We get a lot of books for review here at Slashdot. Most are sent out
to users on our reviewer list within a few weeks. Others become part
of an impressive wall of books on my desk before they find a home.
There are a choice few however that are doomed to never see the inside
of a Fedex box. This is mostly due to the complete and utter
stupidity or absurdness of their subject matter. I've decided to give
these failed intellectual endeavors a chance and explore just how big
a waste of time a book can be. We start scraping the bottom of the
barrel with a little number written by Paul Davidson called, The
Lost Blogs. Read below to find out just how bad it got.
I used to work at a restaurant in college. After I was there for a
year it was my job to help train new employees. One evening they had
me train a nice young girl on the dessert station. The dessert
station was one of the easiest places to work all you did was bake and
slice pies and make the occasional ice cream sundae. An order for a
hot fudge sundae came through the ticket machine so I got out a bowl
and got her started. We used hot fudge packets that had to be warmed
up in the microwave before being squeezed out onto the top of the ice
cream. I told my new young trainee that the hot fudge needed a thirty
second bath of microwaves and to get me when it was done and I'd show
her how to pipe on the whip cream all fancy like. After a few minutes
she came up to me and said that the ice cream had all melted, so she
tried it a second time with the same melting results. I looked over
both bowls of liquid ice cream and asked her how they melted so fast?
I asked her to make another one while I watched to see what she was
doing wrong. She scooped out the ice cream, opened up a packet of
fudge squeezed it out and put the whole bowl into the microwave. I
didn't know what to say. She microwaved ice cream six times that night
while I watched, not once did it occur to her that ice cream would
melt in a microwave. I comped the mans bill for the sundae he never
got and had a good portion of the restaurant employees gathered to
see if the trainee would ever solve the melting mystery. She never
did and until I opened the first page of The Lost Blogs the six
sundaes in the microwave was the stupidest thing I have ever seen.
The book starts off with a rambling two page acknowledgments section
that drunkenly wanders from subjects like the South Beach diet to
petty theft. It pauses to discuss the difference between Abe Vigoda
and Bea Arthur and finally embarrasses Paul's family by forever linking
them in ink with this sham of a book. This section does serve a
valuable purpose however. Anyone with any level of discernment would
be so turned off by it's incoherent nature that they would be saved
the agony of reading The Lost Blogs. Discernment is not a luxury
I had, so it was with much regret that I read on.
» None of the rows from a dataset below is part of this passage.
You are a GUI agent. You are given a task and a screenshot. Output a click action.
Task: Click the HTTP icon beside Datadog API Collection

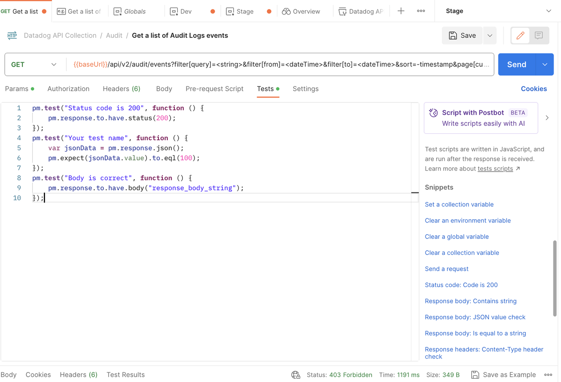tap(12, 35)
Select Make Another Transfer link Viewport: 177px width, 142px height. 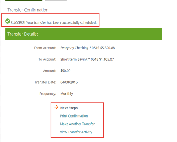pos(77,124)
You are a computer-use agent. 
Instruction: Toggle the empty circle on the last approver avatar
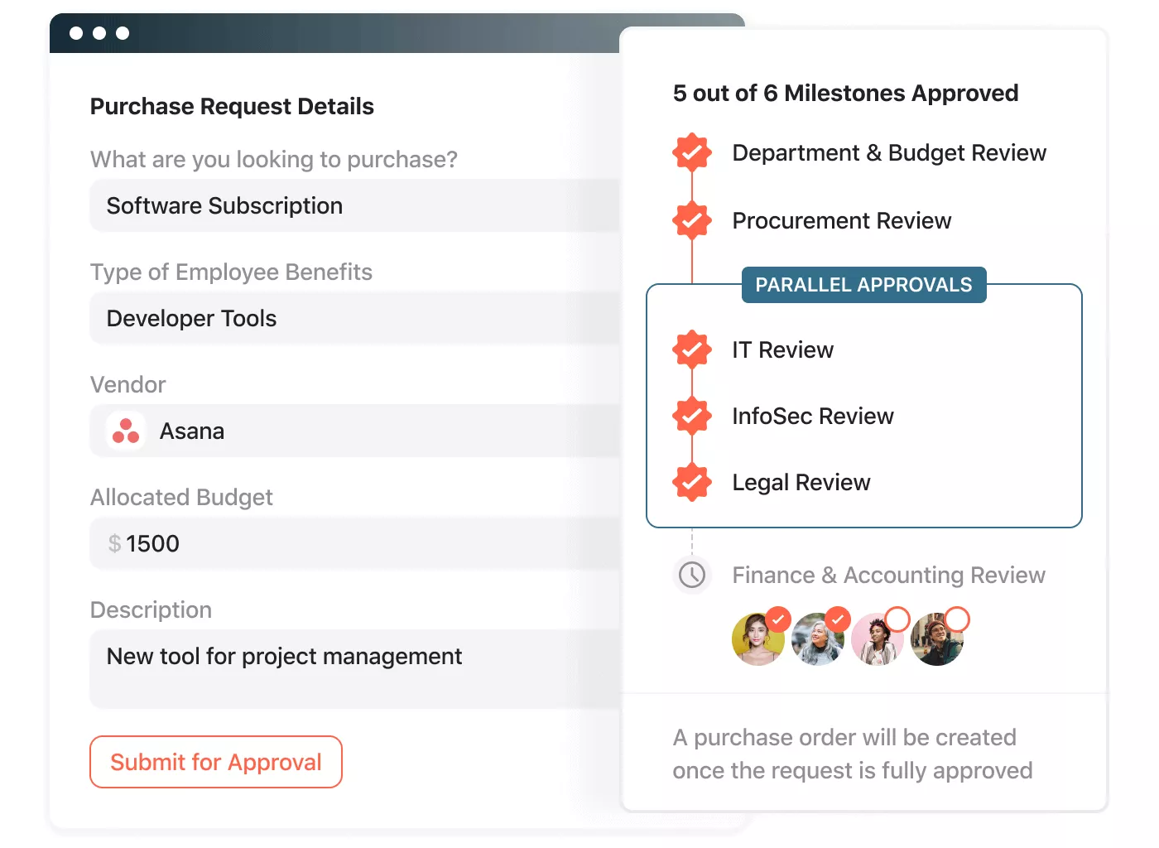[x=957, y=619]
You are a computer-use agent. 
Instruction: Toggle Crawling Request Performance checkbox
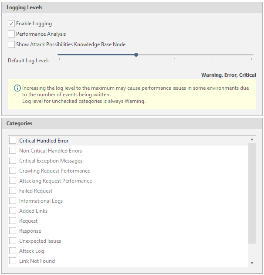pyautogui.click(x=13, y=171)
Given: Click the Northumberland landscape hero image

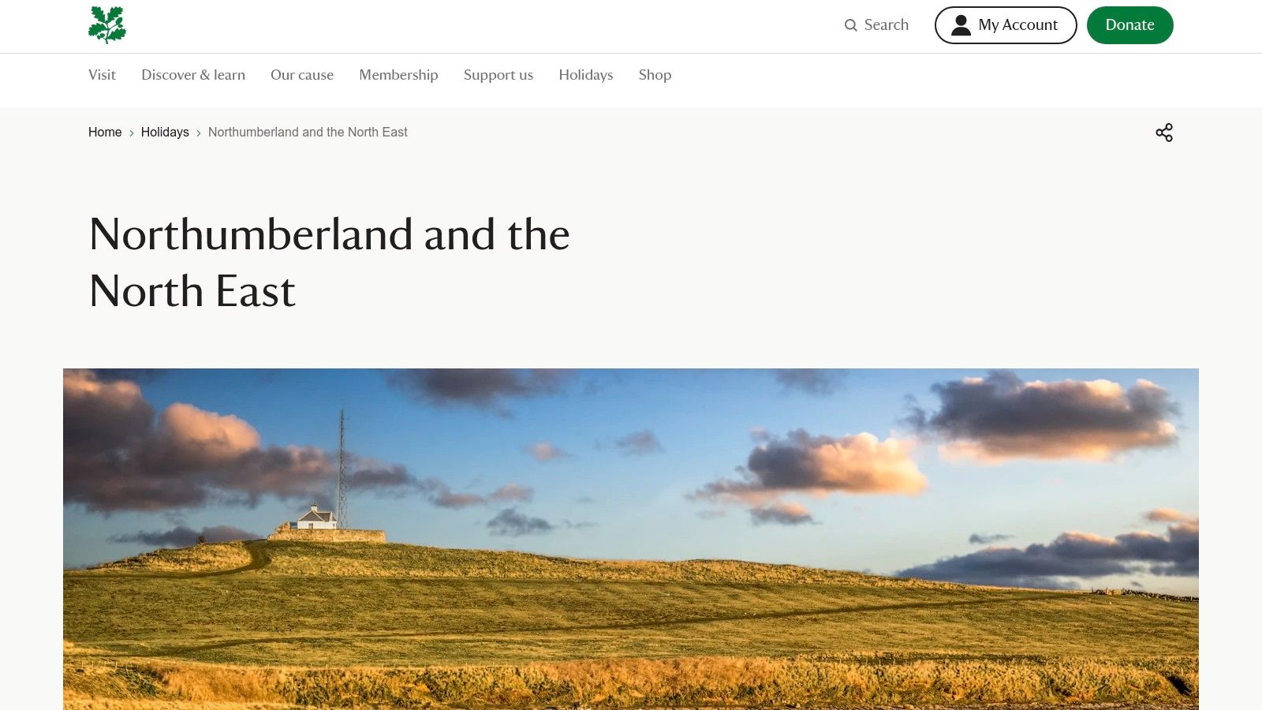Looking at the screenshot, I should [x=631, y=539].
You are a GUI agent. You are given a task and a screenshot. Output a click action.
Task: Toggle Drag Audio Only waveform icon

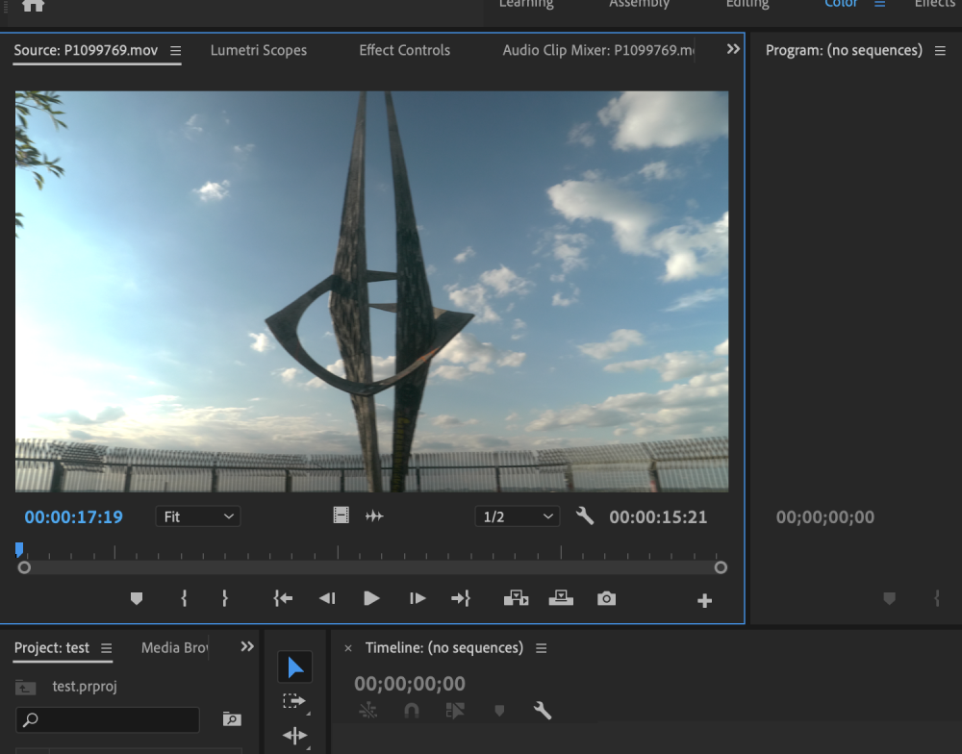click(374, 516)
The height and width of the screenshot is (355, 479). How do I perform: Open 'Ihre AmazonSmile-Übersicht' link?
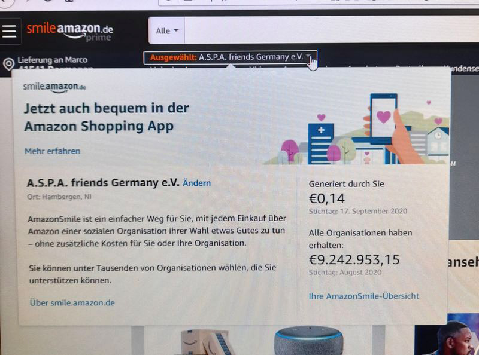(364, 296)
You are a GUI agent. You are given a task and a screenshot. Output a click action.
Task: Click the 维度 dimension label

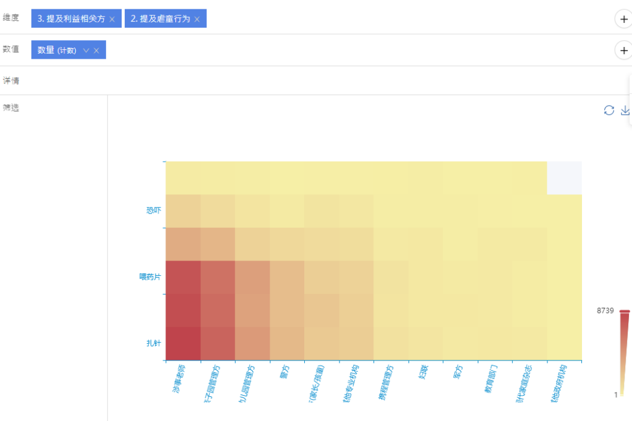tap(11, 18)
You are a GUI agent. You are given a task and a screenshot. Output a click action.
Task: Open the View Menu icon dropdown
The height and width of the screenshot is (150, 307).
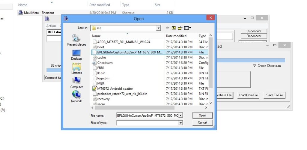188,28
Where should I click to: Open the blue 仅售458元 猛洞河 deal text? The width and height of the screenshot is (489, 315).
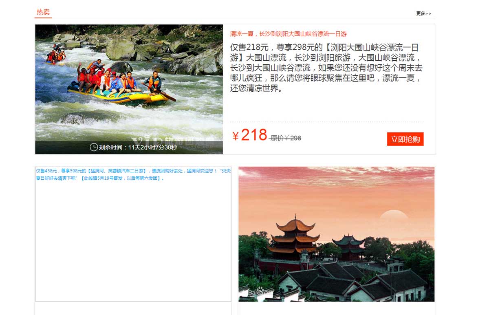click(x=133, y=174)
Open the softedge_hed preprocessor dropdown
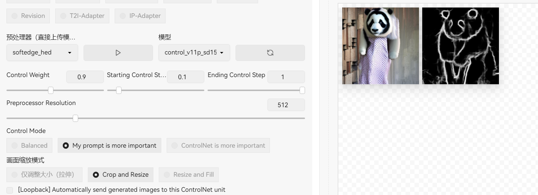Image resolution: width=538 pixels, height=195 pixels. point(42,53)
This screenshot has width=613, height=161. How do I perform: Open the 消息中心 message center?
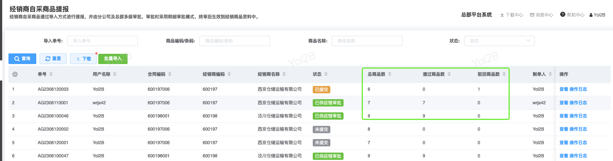click(x=542, y=15)
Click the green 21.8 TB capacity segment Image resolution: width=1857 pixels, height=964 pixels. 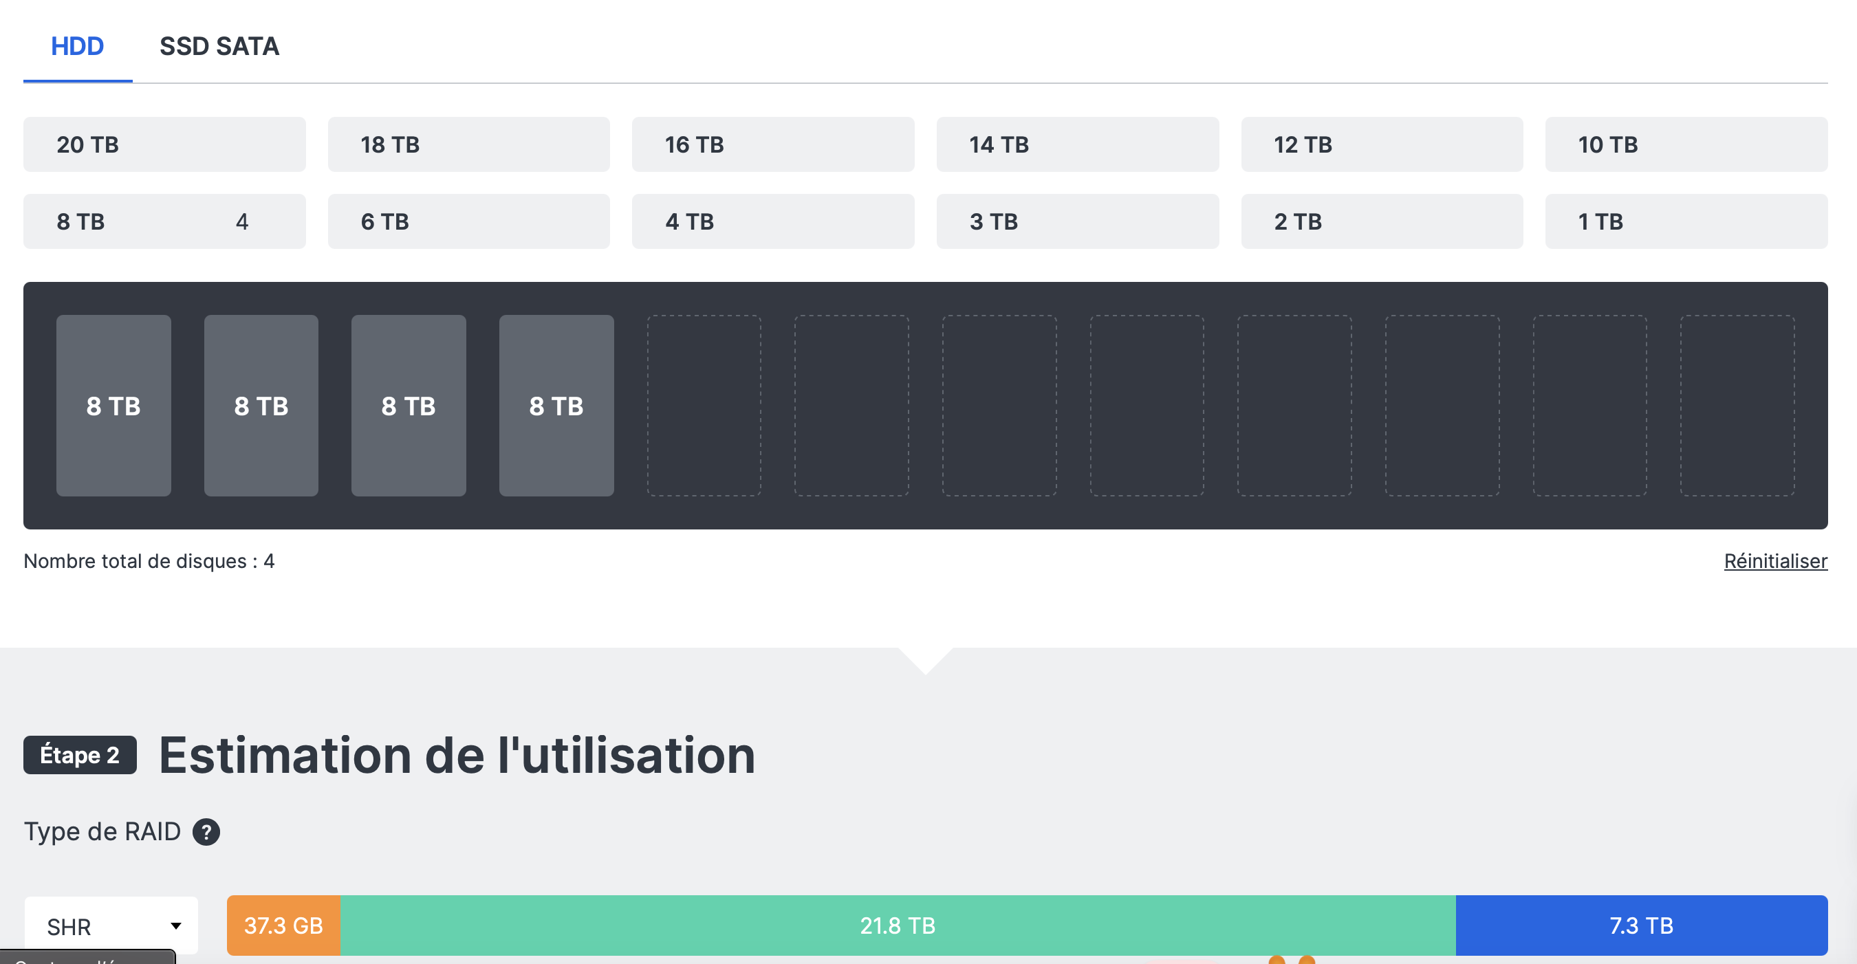pos(897,925)

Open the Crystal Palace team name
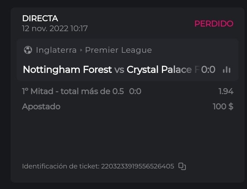coord(159,70)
The premise behind The Lost Blogs, like talking fruit and a
submarine for babies, seems like a good idea until you see it in
action. Quoting the back of the book, "What if the most famous,
brilliant, obsessive, dumb and evil people throughout history had
blogs? Wonder how Charles Lindbergh kept busy during his transatlantic
fight? Wonder how Napoleon could possibly have reached the keyboard?
In The Lost Blogs, you'll read the intimate weblogs of 175 iconic
historical figures writing about their stupid pets, shaving rituals
primate romances and plans for world domination-just like any other
blogger...maybe even you!"
What it delivers is 271 pages of nonsense that is reminiscent of an
assignment in your high school creative writing class. Many of the
blogs are a few hundred words or less, which was fine with me since
most of them are historically inaccurate. Alexander The Great's blog
talks about how great his blog is. Joseph Stalin's blog talks about
how he's going to purge his blog of all links. I assume because he
purged his country of ethnic minorities, political opponents and other
undesirables, killing millions. Hilarious! Samuel Morse just has five
paragraphs of dots and dashes. Noah has a list of animals he still
needs. Louis Pasteur talks about how germy his keyboard is. Herman
Melville is obsessed with fighting a giant black cockroach that lives
in his toilet (alright I kind of like that one). Fifty-one out of the
first 100 words in the Howard Hughes blog are urine. That's over half
urine! I took this as a metaphor for the whole book. Lastly, Jim
Morrison
posts the lyrics to a new song he's working on called, Light the
Fire
You know I've opened up the flume
and thrown inside a rubber tire
so can you please just follow through
and finally, please, start the fire
Come on baby, light the fire
Come on baby, light the fire
but please don't light the house on fire.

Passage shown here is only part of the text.